▶ _Aim of the exercise_:
Find the lines in the listing below that have the word "computer" and give their count, nothing else.
+++
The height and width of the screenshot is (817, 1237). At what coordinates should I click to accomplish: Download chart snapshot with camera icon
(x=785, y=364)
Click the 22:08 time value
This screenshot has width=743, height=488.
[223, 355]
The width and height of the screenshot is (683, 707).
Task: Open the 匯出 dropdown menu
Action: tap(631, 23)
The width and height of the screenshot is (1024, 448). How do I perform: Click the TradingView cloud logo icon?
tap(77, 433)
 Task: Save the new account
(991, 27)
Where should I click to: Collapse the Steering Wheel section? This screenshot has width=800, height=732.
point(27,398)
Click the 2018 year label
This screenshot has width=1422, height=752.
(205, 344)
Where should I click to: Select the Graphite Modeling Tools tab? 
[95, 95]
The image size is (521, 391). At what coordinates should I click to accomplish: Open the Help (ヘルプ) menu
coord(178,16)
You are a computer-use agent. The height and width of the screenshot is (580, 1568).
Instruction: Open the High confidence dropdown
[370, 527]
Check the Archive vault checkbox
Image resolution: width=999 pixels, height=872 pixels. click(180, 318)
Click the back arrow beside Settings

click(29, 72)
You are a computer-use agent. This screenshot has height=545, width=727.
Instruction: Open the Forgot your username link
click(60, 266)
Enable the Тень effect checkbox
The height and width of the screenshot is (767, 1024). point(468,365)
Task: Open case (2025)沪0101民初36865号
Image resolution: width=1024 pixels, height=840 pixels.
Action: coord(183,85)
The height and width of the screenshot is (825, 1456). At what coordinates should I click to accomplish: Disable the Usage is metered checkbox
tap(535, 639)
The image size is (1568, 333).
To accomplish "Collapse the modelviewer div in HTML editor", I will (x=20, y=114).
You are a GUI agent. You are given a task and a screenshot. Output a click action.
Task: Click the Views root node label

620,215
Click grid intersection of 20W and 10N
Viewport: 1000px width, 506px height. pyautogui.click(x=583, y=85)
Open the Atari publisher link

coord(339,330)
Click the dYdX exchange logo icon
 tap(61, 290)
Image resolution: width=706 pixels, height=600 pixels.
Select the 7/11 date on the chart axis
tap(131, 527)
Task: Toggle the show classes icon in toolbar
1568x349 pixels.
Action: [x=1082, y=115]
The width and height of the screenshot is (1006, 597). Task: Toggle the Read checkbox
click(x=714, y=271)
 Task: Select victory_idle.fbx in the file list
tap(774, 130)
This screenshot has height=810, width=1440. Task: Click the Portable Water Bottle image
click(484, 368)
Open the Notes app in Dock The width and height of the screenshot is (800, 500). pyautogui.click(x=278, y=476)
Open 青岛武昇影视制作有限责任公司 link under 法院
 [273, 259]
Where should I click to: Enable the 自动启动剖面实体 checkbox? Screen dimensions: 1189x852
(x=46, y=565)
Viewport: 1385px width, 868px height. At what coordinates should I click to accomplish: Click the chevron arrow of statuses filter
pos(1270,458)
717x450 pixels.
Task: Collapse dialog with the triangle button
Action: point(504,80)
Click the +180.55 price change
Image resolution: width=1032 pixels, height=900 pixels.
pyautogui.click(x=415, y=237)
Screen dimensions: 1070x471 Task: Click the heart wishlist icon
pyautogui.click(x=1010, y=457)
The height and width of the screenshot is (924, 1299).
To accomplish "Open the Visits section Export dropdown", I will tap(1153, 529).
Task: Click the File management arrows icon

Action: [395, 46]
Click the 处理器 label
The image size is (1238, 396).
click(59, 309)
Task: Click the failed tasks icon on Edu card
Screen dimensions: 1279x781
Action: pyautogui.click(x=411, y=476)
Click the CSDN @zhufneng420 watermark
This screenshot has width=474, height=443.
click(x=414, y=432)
+++
▶ _Reply to the task_:
2